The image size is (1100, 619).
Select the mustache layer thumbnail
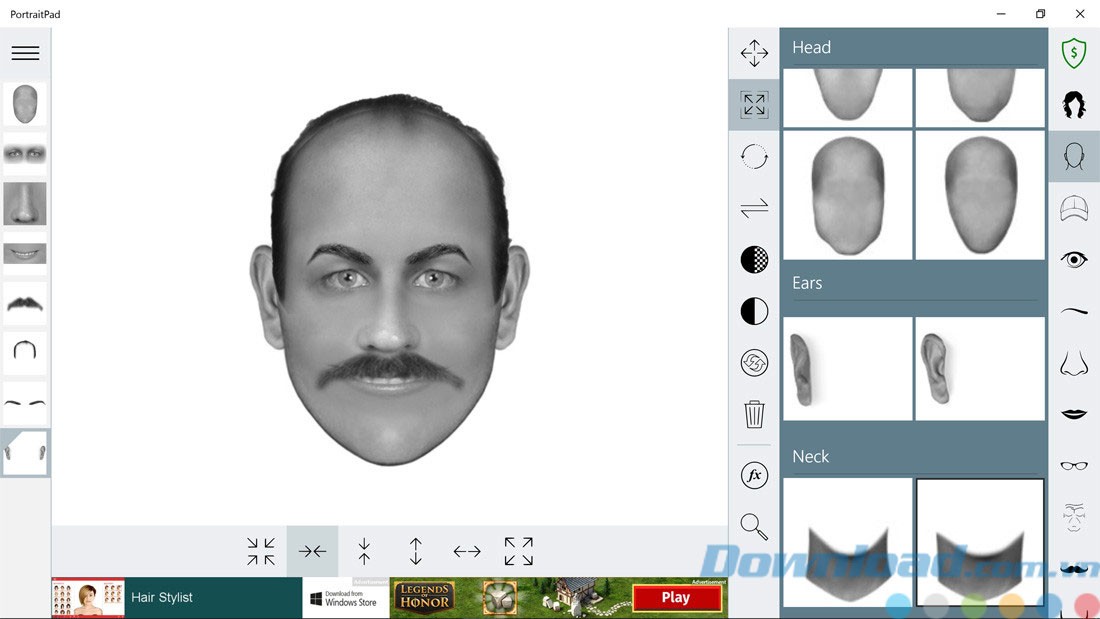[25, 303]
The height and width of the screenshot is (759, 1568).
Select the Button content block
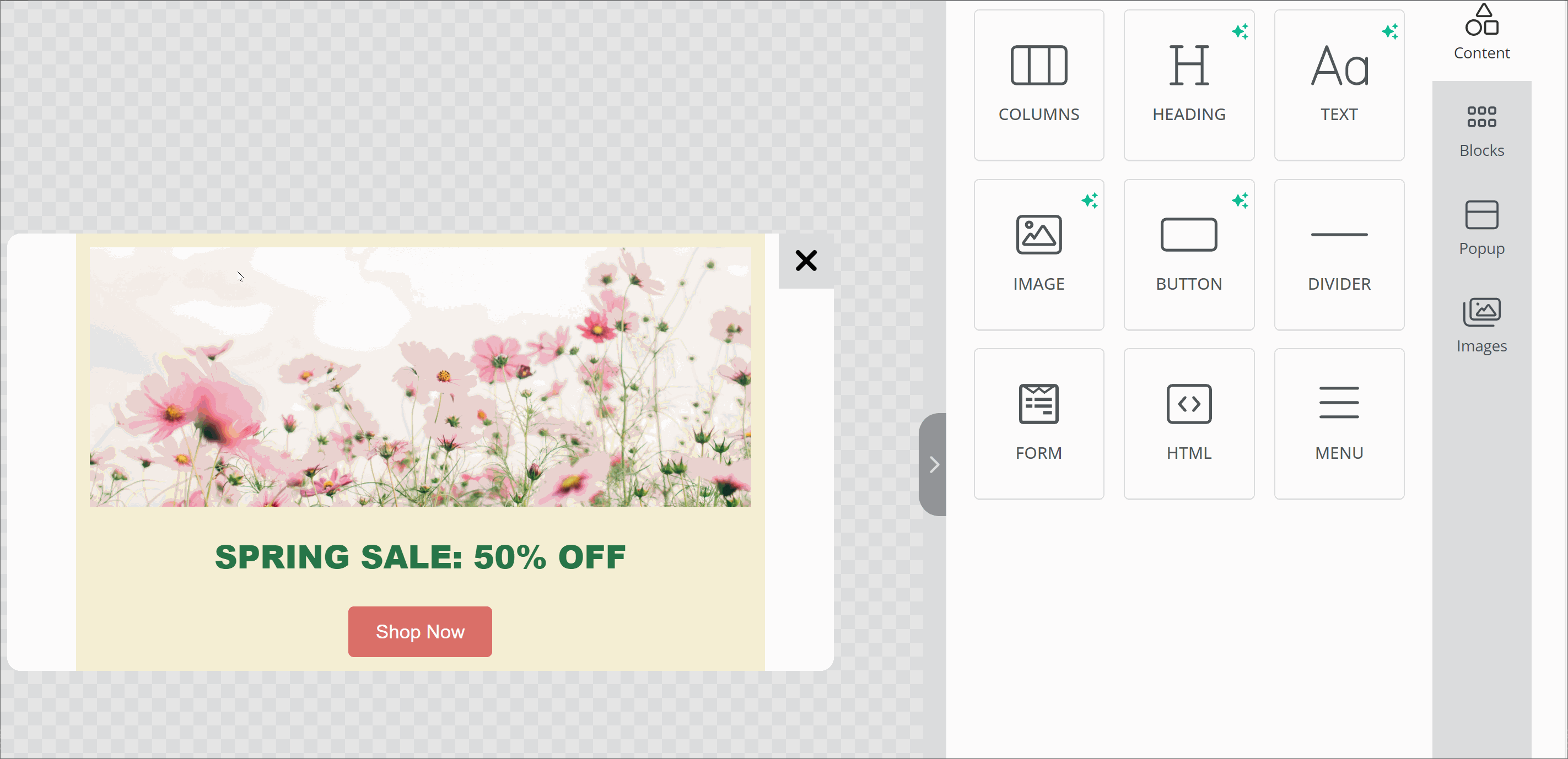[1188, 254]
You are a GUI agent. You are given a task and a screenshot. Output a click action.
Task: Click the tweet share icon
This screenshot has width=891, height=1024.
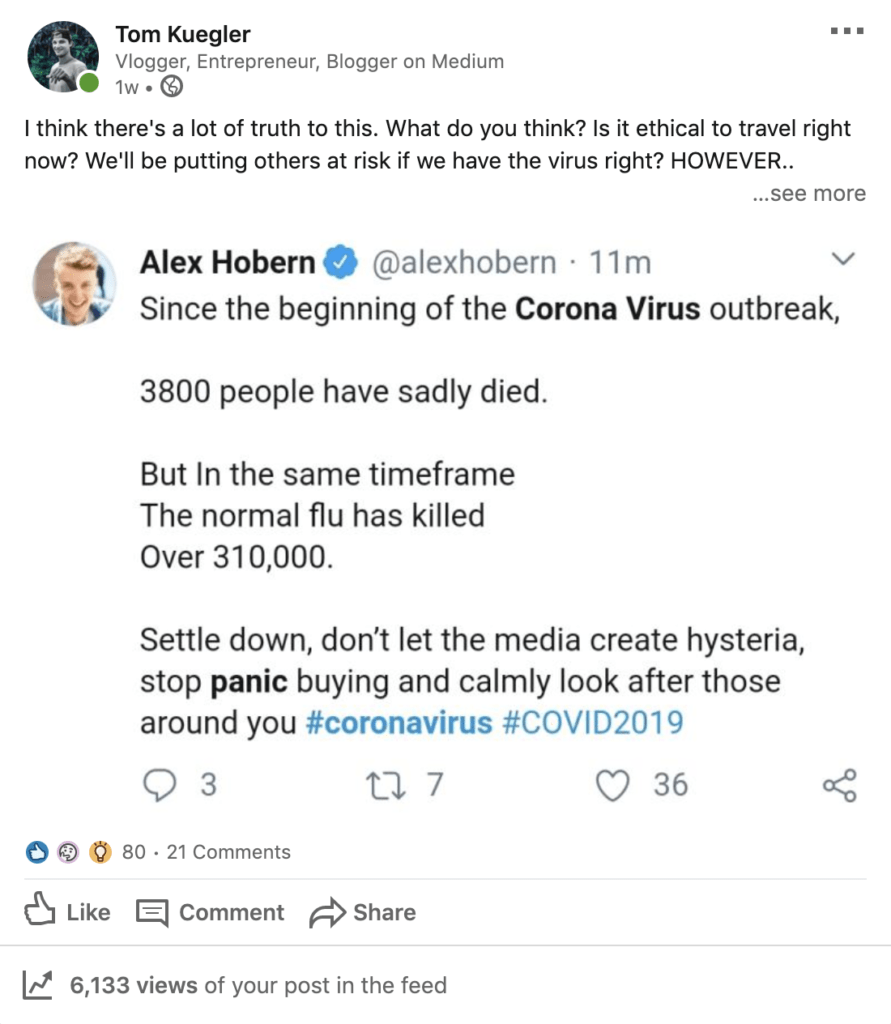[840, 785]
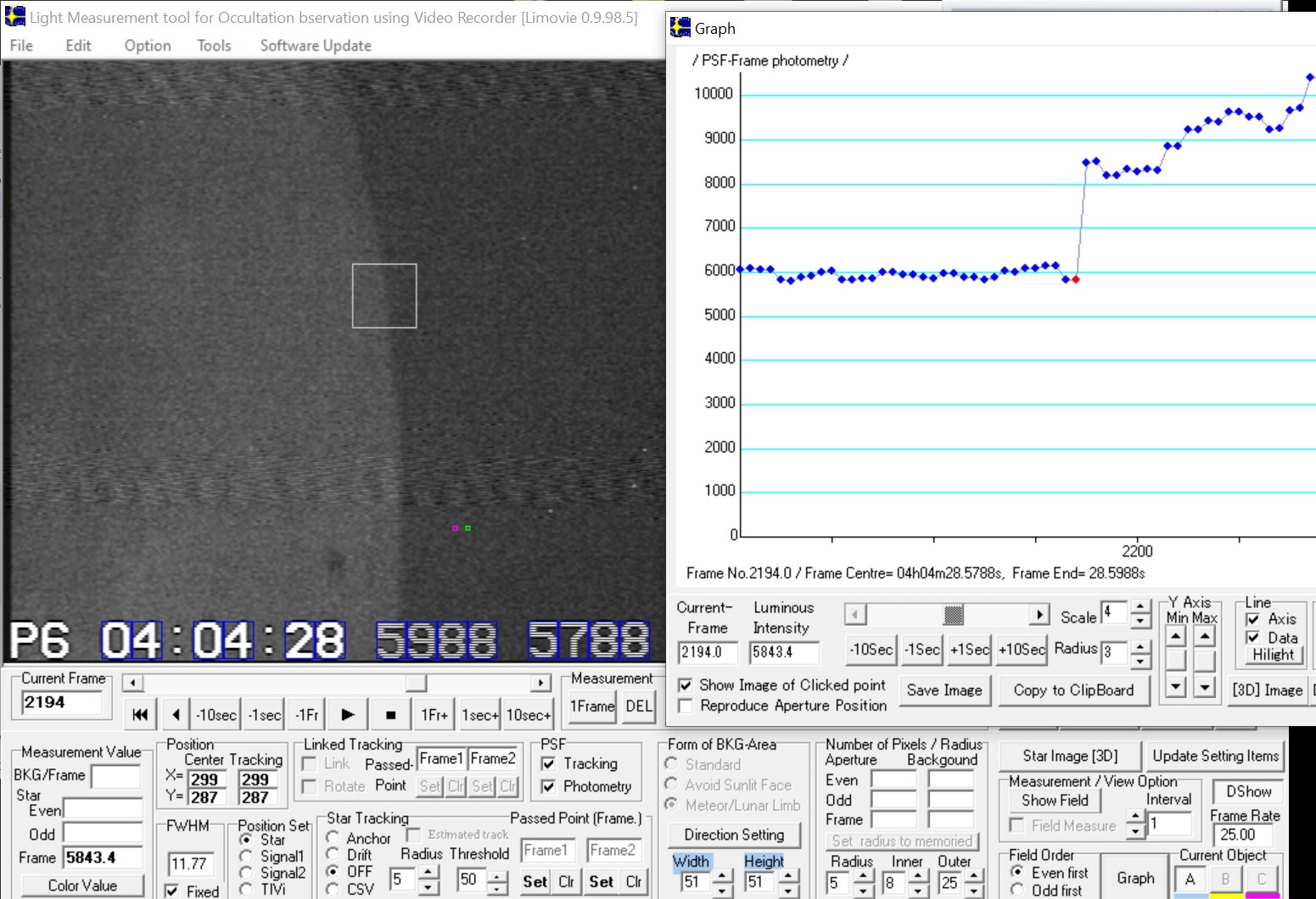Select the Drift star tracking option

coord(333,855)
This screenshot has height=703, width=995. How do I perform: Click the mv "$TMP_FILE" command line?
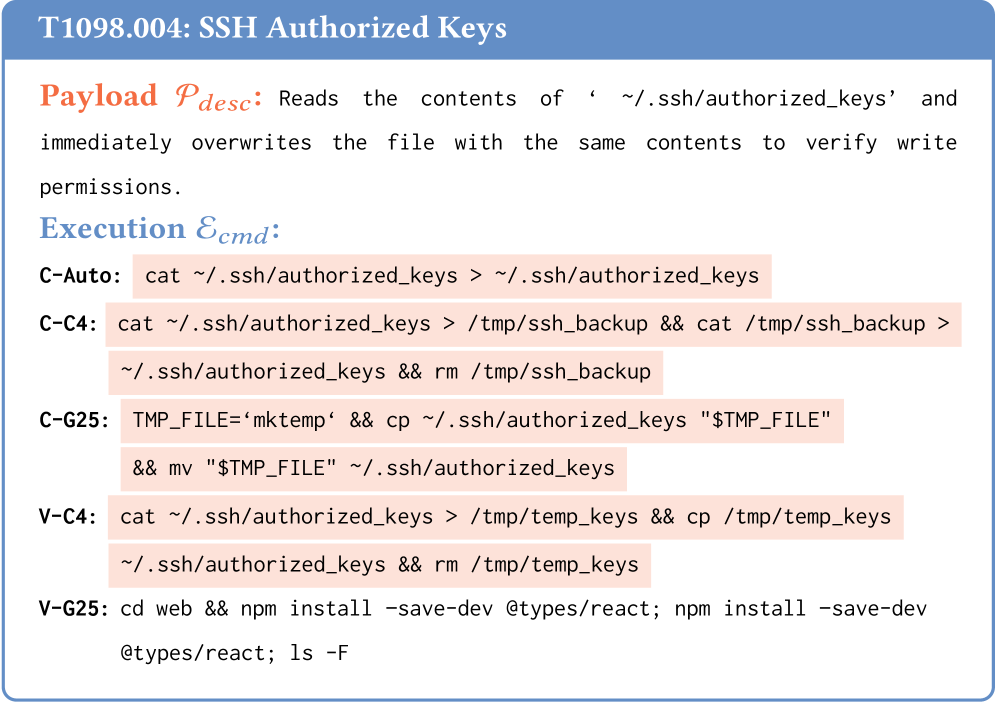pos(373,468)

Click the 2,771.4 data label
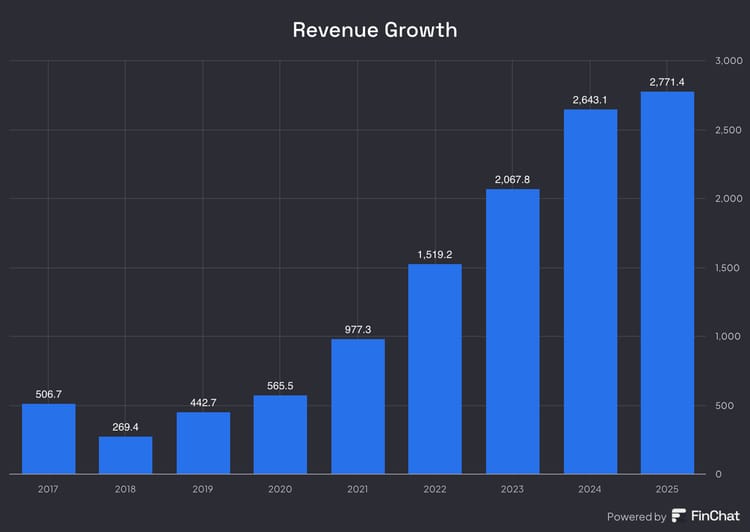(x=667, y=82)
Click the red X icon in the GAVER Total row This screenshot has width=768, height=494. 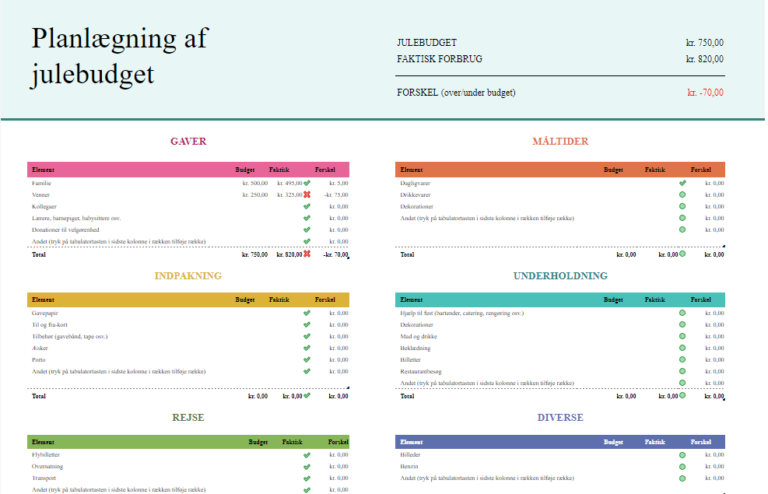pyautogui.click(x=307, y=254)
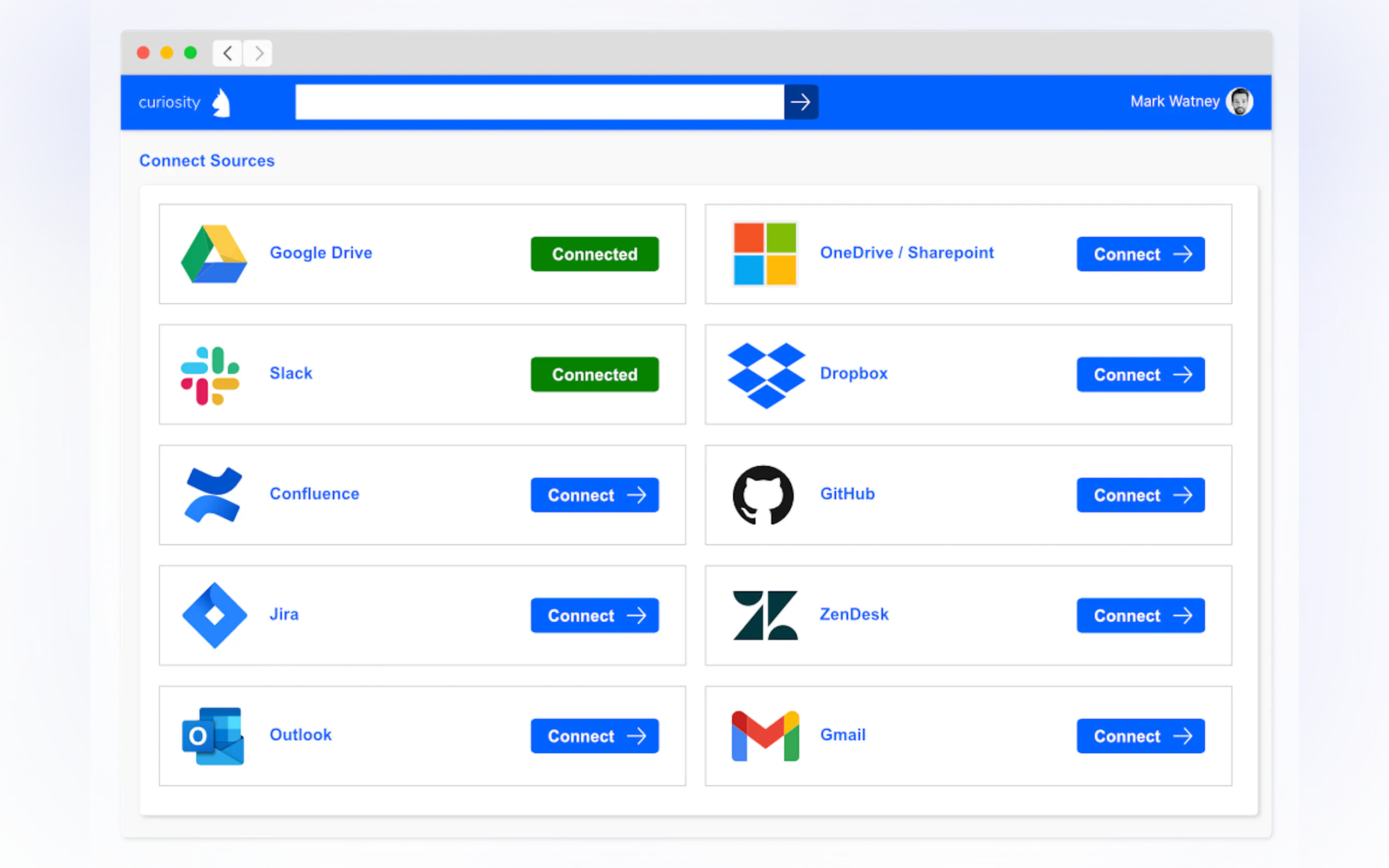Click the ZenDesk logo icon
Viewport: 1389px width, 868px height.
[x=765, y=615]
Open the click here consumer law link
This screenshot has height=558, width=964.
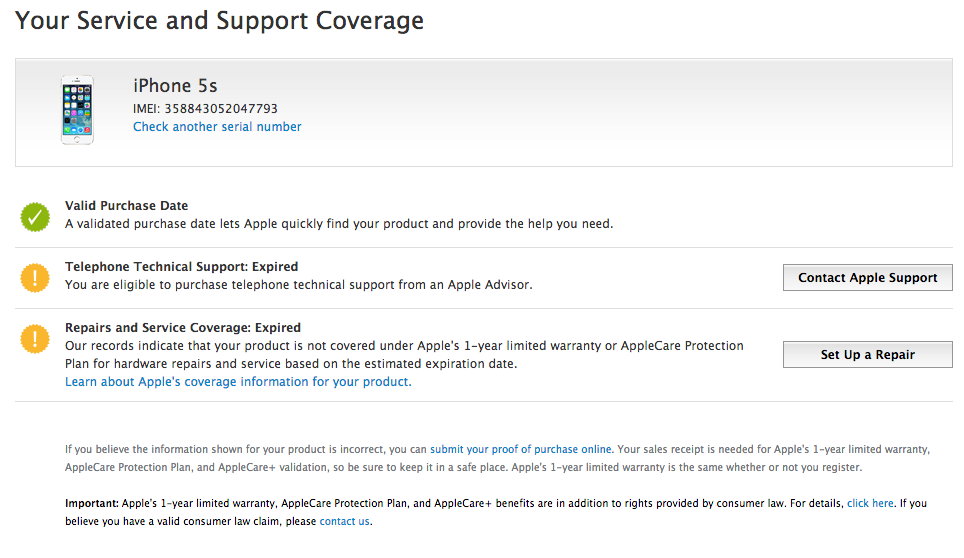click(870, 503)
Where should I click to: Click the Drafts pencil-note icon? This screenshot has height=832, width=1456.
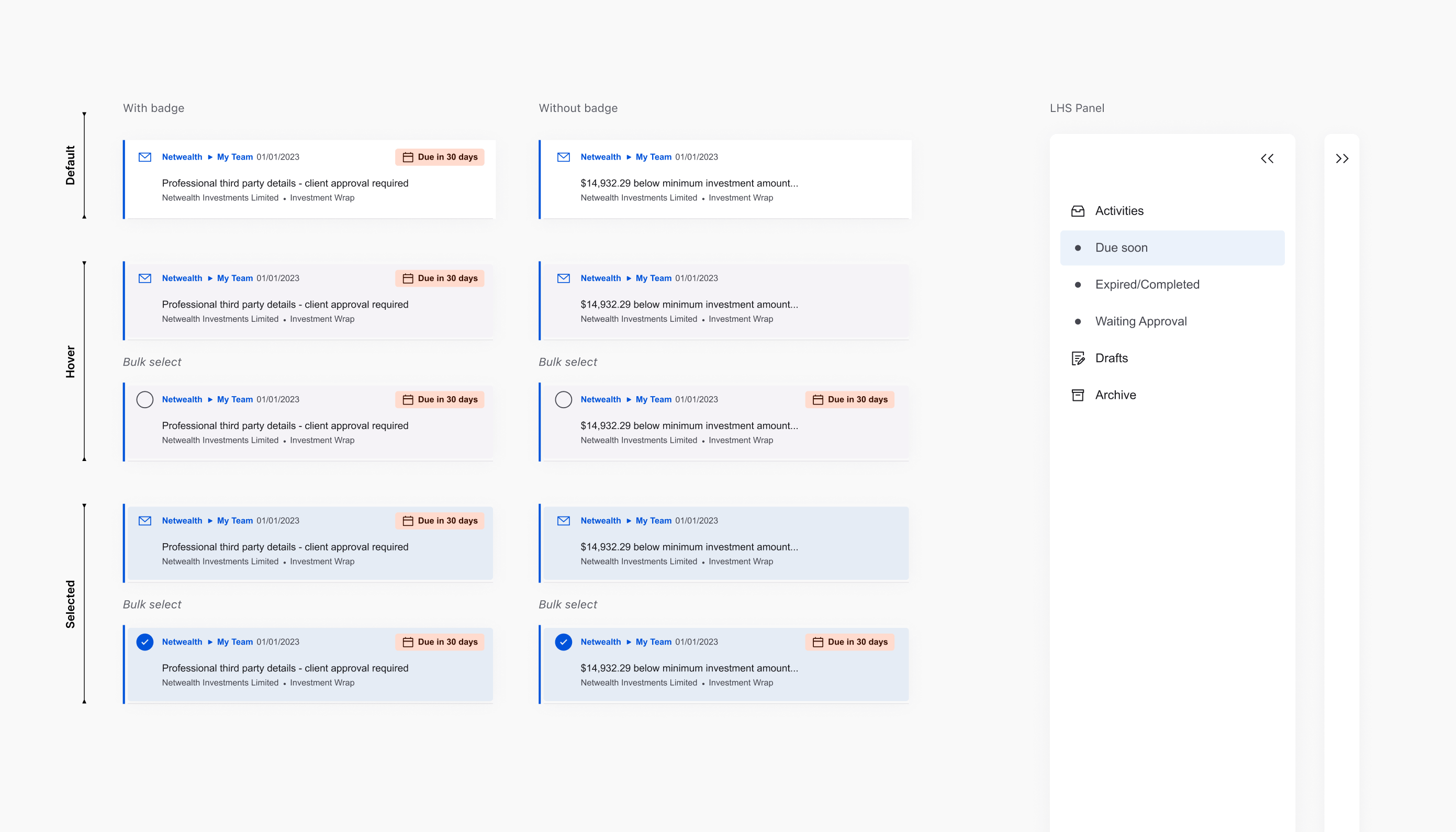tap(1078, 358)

GIVEN INSTRUCTION: Update the lines from the one containing "Open the click here consumer law link" through the end of the records, inclusive, by replacing "consumer law" with "privacy policy" and leaving everything else unchanged. Leave the pictures out of your answer.

FINISHED EXERCISE:
Open the click here privacy policy link
This screenshot has height=558, width=964.
click(870, 503)
Where should I click to: Click the Drafts pencil-note icon? This screenshot has height=832, width=1456.
tap(1078, 358)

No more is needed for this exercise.